What Does It Mean When Mean and Median Are Close?

When the mean and median of a dataset are close together, it tells you the data is roughly symmetrical, without extreme values pulling one side of the distribution. In a perfectly symmetrical distribution, the mean and median are identical. The closer they are in your data, the more evenly balanced your values are around the center.

Why Symmetry Matters

The mean adds up every value and divides by the count. The median finds the middle value when everything is lined up in order. These two numbers respond to data very differently. The median only cares about position: which value sits in the center. The mean cares about magnitude: every single value contributes to the calculation, and a single extreme number can drag it higher or lower.

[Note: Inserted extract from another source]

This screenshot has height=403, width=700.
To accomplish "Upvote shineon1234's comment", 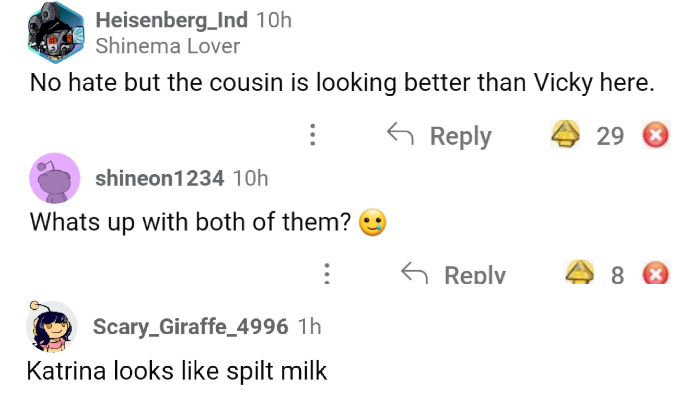I will 578,273.
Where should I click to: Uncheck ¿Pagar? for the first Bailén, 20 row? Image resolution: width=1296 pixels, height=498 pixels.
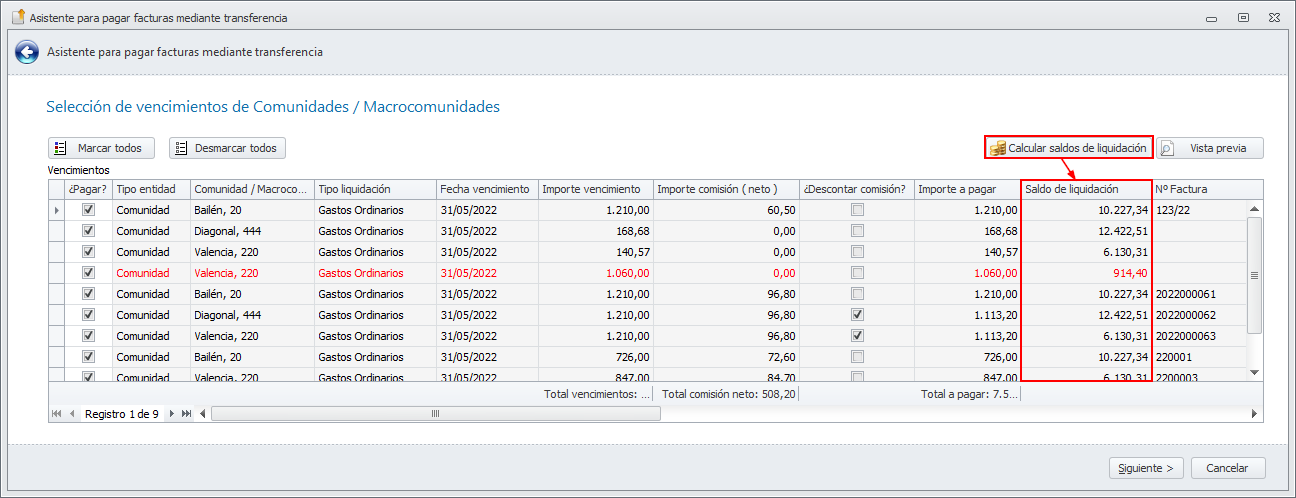click(88, 210)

When both measures land in roughly the same spot, it means the values on the left side of your distribution roughly mirror the values on the right. Nothing is pulling the mean away from the center. In a perfectly symmetrical, bell-shaped (normal) distribution, the mean, median, and mode are all exactly equal. Real-world data almost never hits that ideal, but getting close to it tells you something useful: your data doesn’t have a lopsided tail, and the average is a reliable representation of what’s “typical” in your dataset.

What Pulls Them Apart

The easiest way to understand what “close” means is to see what happens when they’re far apart. The classic example is income data. Most people earn modest to moderate amounts, but a small number of people earn enormous sums. Those high earners pull the mean up while barely affecting the median. That’s why news reports on household income almost always use the median: it better represents what a typical household actually earns. The mean, inflated by top earners, overstates what most people experience.

This same pattern shows up whenever outliers are present. Imagine test scores of 92, 92, 94, 95, and 96. The mean and median are both close to 93 or 94. Now add a score of 40 to the group. The median barely moves, but the mean drops noticeably because it has to absorb that low score across the entire average. Khan Academy demonstrates this principle by showing that removing a single outlier from a dataset moved the mean by about 2.6 points while the median shifted by only 1 point. The mean is simply more sensitive to extreme values.

When your mean and median are close, it signals that this kind of distortion isn’t happening. Your data doesn’t have a long tail of unusually high or unusually low values skewing the picture.

How to Quantify “Close”

There’s actually a formula for measuring this. Pearson’s second skewness coefficient takes the difference between the mean and median, multiplies it by 3, and divides by the standard deviation. When the result is near zero, the distribution is approximately symmetric. Positive values indicate a right skew (the mean is higher than the median, pulled up by large values), and negative values indicate a left skew (the mean is lower, pulled down by small values).

As a rough guide, skewness values between -0.5 and 0.5 suggest the data is fairly symmetric. If your mean and median produce a skewness near zero using this formula, you can feel confident that neither measure is being distorted by the shape of the data.

It Doesn’t Always Mean a Bell Curve

One common misconception: a close mean and median doesn’t automatically mean your data follows a normal (bell-shaped) distribution. Symmetry is necessary for a normal distribution, but it’s not sufficient. A uniform distribution, where every value occurs equally often (like rolling a fair die), also has an equal mean and median. A bimodal distribution, one with two peaks on opposite sides, can be perfectly symmetric with identical mean and median values while looking nothing like a bell curve. The mean and median being close tells you about balance, not about the specific shape of your data.

Which Average Should You Report?

When the mean and median are close, it generally doesn’t matter much which one you use. Both give a reasonable picture of the center of your data. This is actually the practical takeaway most people need: if you’ve calculated both and they’re similar, your data is well-behaved enough that the mean is a trustworthy summary. You don’t need to worry that a few extreme values are distorting the picture.

The choice between mean and median becomes important only when they diverge. In skewed data, the median usually better represents what’s “typical” because it resists the pull of outliers. But when the two measures agree, that tension disappears. You can report whichever is more conventional for your field or more intuitive for your audience, knowing that both point to essentially the same center.